I’ve noticed a polarization of views in regards to cold-calling (speaking with people you don’t know yet, whether in person or over the phone) recently through various books and articles written on the subject.
Some claim it’s going the way of the dinosaur (or should); that only “old-timers” are using it because they can’t let go of the past.
Others say this way of prospecting is essential; a necessary part of the life of a salesperson. Proponents on this side of the argument insist on taking a proactive approach to prospecting, as opposed to a reactionary one (waiting for clients to come to you).
I hate to be politically correct, but the truth lies somewhere in the middle.
There are all kinds of ways to reach out and connect with people (as there should be). Rather than arguing over the minutiae of the topic, what’s more effective is choosing to engage in whatever it is that you’re comfortable with and that you’ll actually do!
I won’t deny there are efficiencies with marketing and selling via the web, emails, and social media, but this is not the only way to go. While there are other effective ways to reach people and develop relationships, being face-to-face and belly-to-belly with someone and the opportunity for them to become your client is definitely tried and true and serves a purpose: feedback.

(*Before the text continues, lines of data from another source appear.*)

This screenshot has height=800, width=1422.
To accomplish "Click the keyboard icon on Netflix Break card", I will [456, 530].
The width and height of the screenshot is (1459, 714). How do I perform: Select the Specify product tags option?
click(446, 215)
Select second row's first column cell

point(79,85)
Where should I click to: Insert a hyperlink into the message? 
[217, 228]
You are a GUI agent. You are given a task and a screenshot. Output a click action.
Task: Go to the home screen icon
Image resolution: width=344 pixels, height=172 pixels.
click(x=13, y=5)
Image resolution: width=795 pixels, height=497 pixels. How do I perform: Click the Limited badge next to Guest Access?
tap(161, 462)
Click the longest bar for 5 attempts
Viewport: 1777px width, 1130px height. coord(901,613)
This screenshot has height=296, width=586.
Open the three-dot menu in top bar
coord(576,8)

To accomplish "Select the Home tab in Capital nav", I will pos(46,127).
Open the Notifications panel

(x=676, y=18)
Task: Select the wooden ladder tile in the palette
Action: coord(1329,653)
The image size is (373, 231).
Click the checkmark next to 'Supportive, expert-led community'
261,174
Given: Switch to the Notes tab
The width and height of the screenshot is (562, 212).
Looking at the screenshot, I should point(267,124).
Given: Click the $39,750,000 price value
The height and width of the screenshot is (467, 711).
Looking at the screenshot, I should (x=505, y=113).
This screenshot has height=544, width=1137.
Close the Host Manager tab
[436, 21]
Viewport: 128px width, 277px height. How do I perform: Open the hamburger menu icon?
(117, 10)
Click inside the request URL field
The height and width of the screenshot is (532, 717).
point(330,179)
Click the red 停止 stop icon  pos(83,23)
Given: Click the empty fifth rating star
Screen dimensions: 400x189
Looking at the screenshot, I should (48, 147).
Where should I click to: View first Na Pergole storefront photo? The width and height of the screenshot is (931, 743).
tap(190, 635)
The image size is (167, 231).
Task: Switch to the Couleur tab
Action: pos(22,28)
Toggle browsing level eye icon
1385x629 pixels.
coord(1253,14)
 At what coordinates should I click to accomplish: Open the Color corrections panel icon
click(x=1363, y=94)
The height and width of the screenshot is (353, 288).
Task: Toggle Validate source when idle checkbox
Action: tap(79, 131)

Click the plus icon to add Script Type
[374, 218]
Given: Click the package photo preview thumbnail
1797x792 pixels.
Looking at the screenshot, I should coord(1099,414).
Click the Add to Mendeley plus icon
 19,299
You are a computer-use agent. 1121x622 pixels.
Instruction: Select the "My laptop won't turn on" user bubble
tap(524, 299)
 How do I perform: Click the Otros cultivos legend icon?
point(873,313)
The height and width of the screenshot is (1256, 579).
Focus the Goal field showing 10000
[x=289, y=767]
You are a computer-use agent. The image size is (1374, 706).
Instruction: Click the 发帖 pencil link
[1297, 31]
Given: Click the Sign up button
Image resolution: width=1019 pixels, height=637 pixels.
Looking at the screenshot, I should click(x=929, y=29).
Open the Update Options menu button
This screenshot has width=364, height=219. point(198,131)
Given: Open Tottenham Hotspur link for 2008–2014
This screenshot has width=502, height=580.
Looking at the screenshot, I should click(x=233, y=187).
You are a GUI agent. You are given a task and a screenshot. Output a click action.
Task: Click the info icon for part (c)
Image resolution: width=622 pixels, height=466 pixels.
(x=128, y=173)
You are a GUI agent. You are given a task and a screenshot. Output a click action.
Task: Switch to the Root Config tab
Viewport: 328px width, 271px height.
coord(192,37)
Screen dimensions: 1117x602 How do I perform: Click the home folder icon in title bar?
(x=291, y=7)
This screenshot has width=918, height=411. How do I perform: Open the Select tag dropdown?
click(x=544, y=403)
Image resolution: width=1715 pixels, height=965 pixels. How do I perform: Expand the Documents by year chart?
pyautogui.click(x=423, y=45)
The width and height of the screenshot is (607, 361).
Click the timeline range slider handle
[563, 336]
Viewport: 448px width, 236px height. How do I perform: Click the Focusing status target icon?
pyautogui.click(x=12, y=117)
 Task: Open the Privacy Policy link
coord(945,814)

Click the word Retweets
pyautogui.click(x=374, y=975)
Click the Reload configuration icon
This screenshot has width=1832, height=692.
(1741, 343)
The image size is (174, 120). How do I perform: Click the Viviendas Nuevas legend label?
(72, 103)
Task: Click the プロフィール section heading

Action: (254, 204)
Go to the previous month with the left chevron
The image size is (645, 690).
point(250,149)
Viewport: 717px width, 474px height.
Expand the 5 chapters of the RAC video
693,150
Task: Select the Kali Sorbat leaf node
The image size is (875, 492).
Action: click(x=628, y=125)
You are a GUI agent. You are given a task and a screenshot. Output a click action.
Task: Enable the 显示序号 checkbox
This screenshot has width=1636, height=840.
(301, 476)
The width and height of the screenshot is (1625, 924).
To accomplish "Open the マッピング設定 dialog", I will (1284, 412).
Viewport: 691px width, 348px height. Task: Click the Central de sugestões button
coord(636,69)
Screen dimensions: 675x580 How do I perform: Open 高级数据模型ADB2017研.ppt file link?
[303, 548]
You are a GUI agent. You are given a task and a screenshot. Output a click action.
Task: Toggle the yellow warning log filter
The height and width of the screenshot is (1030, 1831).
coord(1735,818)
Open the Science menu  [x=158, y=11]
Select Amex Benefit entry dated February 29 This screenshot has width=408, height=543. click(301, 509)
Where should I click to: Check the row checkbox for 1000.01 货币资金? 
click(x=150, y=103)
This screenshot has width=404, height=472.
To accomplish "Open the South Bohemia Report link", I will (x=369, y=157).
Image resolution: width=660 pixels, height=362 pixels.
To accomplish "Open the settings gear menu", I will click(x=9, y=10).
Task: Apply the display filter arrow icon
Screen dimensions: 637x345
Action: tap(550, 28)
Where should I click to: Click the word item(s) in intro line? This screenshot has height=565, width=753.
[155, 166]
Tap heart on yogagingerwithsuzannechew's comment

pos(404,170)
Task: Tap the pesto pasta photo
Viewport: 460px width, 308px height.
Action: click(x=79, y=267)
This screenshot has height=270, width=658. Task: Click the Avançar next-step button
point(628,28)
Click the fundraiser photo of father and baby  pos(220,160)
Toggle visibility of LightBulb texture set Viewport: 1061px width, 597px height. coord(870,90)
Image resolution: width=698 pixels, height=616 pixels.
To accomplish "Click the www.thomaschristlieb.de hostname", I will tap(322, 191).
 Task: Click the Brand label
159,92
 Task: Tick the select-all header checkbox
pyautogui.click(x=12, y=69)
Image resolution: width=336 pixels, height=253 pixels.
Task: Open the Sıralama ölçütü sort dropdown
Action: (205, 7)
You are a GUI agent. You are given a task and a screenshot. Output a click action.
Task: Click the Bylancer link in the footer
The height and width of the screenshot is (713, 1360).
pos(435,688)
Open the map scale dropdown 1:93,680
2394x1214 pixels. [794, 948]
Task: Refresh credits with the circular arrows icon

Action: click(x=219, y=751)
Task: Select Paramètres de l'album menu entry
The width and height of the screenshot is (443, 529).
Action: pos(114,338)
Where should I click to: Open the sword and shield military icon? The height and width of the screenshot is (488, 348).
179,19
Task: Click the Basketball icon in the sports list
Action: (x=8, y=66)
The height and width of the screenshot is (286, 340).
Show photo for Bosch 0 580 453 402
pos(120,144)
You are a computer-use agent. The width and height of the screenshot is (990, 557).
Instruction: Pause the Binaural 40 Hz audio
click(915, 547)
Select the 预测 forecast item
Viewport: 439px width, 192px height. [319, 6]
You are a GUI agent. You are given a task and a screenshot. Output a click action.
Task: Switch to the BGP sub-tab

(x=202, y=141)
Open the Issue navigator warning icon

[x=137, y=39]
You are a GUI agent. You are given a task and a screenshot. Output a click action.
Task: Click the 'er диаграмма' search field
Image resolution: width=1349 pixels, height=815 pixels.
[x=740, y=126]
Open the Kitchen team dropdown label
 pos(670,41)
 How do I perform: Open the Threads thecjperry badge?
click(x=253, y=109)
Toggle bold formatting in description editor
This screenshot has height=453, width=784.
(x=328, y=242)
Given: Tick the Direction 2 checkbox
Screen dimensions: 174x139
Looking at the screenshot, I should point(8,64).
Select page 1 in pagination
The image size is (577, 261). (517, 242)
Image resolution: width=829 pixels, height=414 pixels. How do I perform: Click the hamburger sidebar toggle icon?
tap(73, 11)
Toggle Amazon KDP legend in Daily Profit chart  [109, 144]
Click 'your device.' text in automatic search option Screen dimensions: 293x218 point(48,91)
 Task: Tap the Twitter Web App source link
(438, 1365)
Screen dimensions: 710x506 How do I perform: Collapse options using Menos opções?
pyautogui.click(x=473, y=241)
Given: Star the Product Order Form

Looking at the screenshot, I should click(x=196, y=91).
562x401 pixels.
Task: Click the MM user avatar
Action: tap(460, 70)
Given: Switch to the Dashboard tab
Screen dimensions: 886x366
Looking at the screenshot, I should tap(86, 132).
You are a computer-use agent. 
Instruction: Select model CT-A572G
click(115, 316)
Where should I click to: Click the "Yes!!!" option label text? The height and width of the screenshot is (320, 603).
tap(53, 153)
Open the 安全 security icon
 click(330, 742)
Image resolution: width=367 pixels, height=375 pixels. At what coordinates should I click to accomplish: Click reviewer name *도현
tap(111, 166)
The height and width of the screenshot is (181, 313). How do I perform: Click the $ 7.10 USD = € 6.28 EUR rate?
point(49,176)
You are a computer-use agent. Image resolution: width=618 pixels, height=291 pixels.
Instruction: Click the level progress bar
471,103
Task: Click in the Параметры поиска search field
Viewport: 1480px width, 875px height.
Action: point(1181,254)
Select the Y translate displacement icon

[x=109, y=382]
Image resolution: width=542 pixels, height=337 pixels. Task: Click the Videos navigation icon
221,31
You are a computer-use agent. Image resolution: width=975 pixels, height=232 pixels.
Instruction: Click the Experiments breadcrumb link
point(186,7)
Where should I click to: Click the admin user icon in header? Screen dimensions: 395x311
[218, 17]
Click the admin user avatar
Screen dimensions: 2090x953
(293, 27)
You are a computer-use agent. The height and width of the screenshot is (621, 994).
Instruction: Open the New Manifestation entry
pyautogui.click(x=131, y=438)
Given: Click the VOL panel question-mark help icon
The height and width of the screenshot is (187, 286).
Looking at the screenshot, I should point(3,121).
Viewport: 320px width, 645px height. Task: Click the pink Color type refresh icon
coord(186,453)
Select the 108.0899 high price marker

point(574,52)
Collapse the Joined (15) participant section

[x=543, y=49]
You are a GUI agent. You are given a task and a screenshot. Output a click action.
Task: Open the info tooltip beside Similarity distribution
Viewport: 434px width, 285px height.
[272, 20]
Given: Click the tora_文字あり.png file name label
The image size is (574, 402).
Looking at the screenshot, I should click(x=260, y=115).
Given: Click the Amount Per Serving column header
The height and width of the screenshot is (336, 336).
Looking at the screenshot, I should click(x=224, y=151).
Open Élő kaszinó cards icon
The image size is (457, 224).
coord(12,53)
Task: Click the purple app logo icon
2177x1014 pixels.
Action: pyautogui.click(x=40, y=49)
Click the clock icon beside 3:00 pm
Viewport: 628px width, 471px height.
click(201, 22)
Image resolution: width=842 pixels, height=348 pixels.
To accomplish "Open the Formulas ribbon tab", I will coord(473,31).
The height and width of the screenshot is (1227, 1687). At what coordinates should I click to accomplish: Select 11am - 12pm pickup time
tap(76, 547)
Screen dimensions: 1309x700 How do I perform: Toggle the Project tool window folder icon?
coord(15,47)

The best way to get feedback on your prospect’s position is to interact with them personally. This enables you to not only hear their words, but also to pick up on the subtleties of their message through inflection, tone, or body language. These can all help you better understand their feelings and position. Cold-calling allows this dynamic to take place.
As I mentioned in a previous post, it’s important not to become a victim of analysis paralysis. While there are many ways to reach out and contact people, the means by which you do it doesn’t much matter. just as long as you actually do it! What matters is that you listen and find ways to help them. Only then can you move them in some way.